▸ **DATA EXCERPTS**
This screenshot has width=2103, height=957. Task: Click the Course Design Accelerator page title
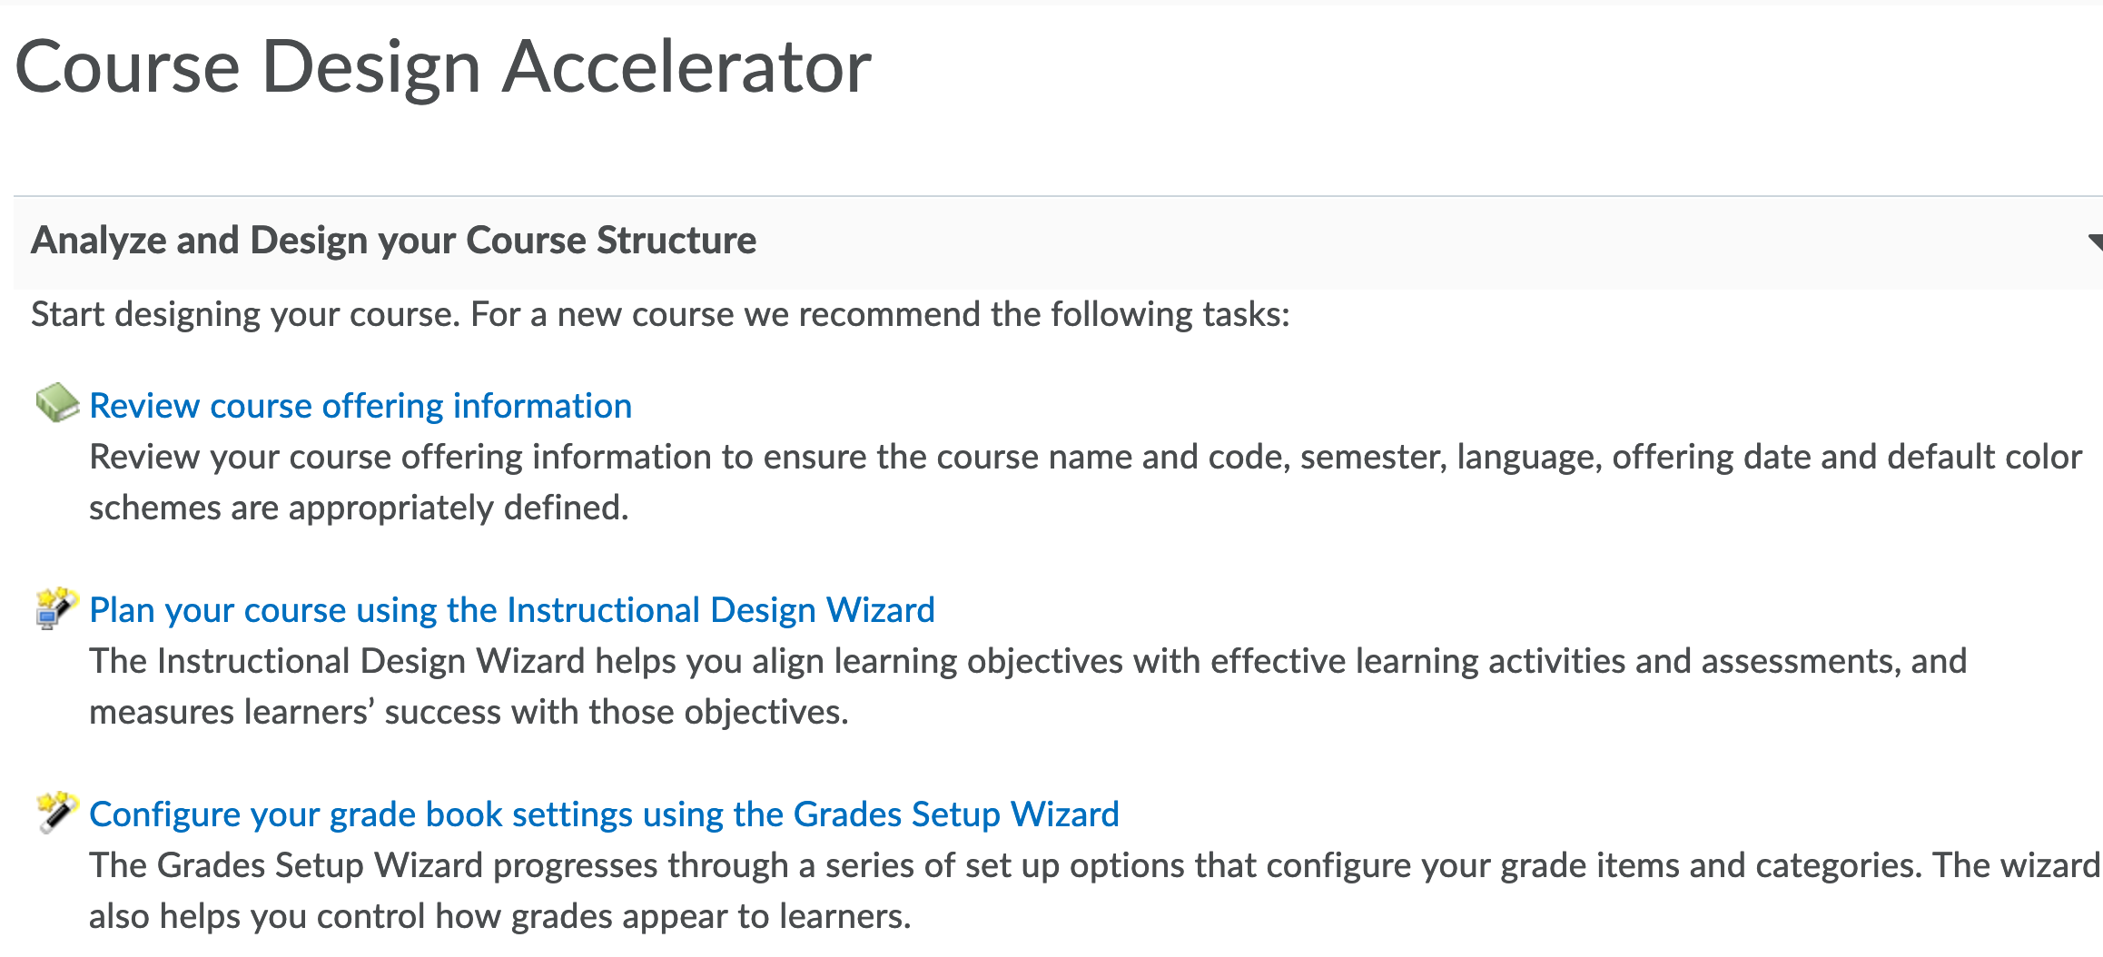443,67
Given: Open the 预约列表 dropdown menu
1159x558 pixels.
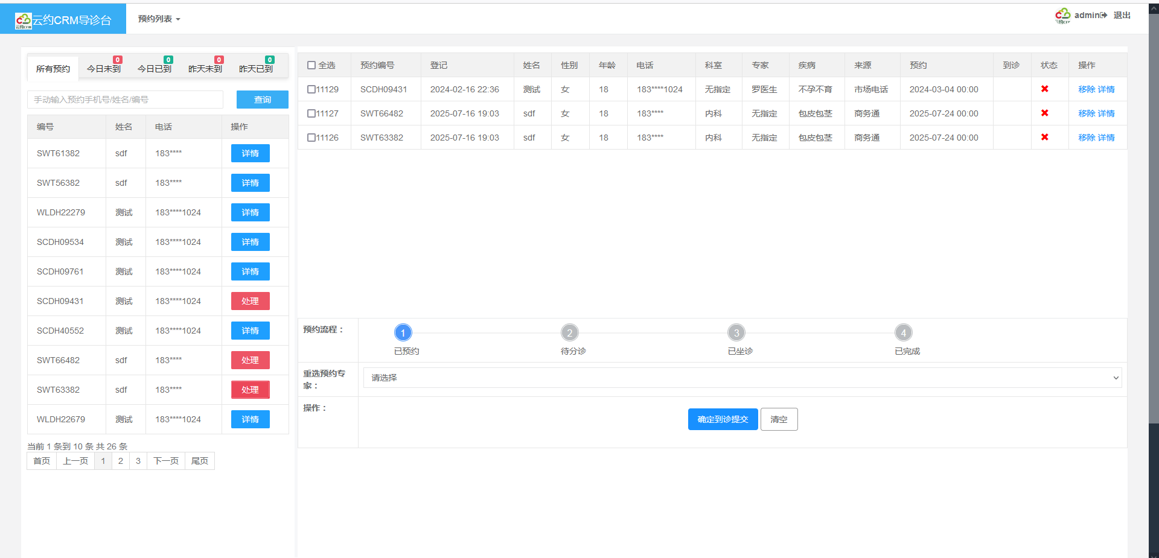Looking at the screenshot, I should 159,19.
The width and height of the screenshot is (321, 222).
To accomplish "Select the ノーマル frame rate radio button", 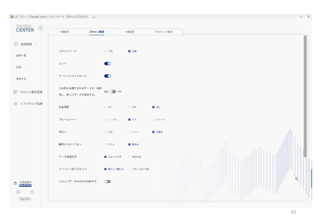I will coord(105,119).
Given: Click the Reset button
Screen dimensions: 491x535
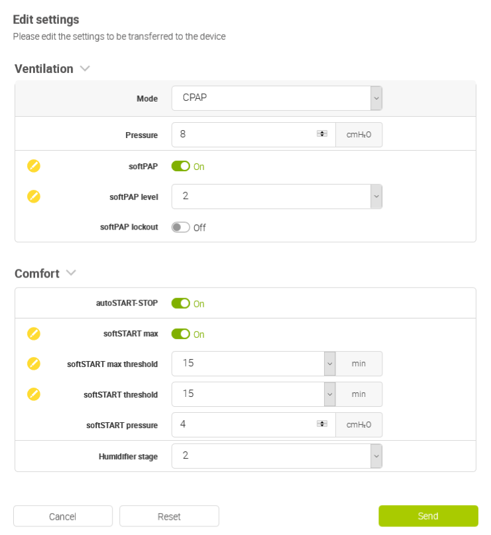Looking at the screenshot, I should 169,516.
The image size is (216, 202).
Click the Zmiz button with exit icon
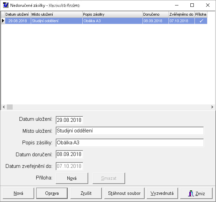tap(196, 193)
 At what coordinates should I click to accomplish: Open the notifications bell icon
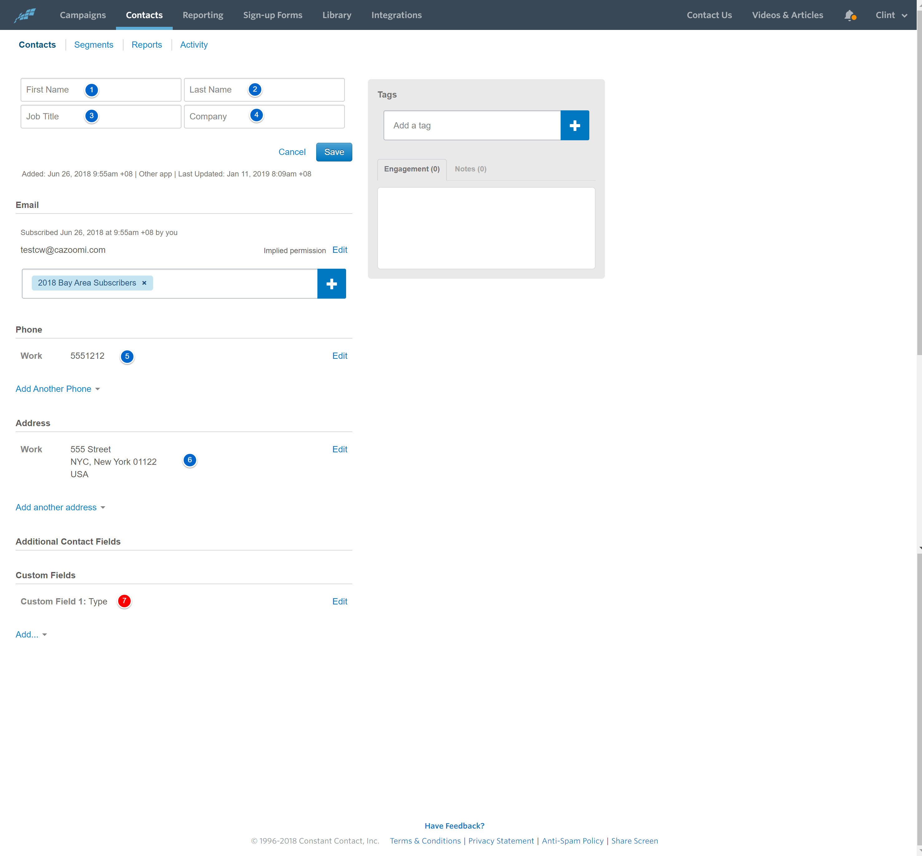tap(850, 15)
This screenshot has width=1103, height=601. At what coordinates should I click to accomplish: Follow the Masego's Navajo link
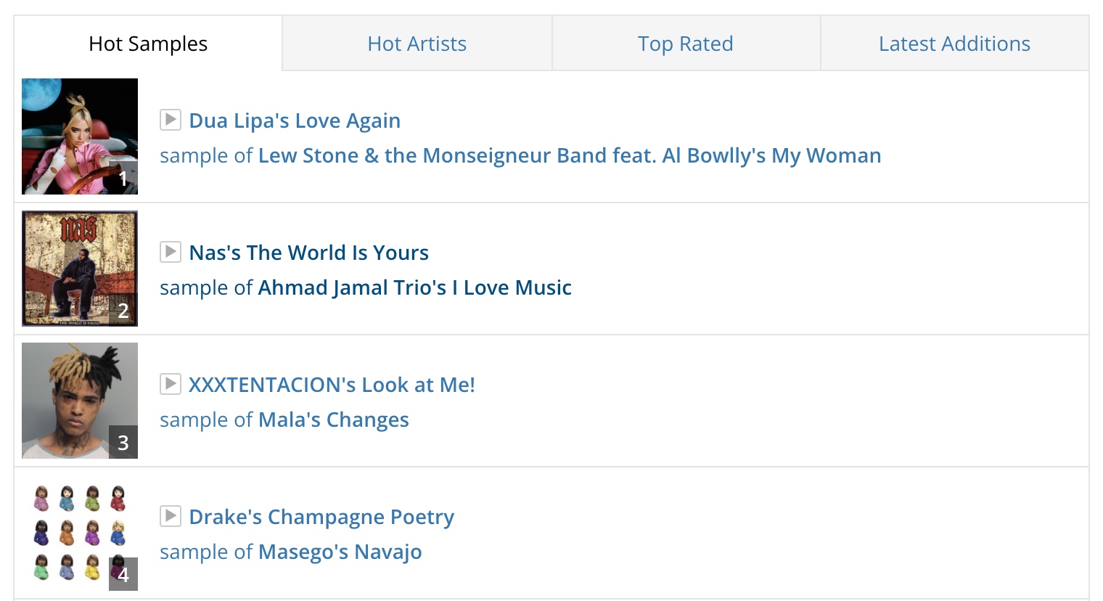(340, 552)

▸ **TASK DETAILS**
The answer is to be the lines from the line that contains "This screenshot has width=1103, height=601." through the last line of the material, retyped exactly, both included, with pictures left out, please.

▸ **EXERCISE OUTPUT**
This screenshot has width=1103, height=601. At what coordinates should I click to accomplish: Follow the Masego's Navajo link
(340, 552)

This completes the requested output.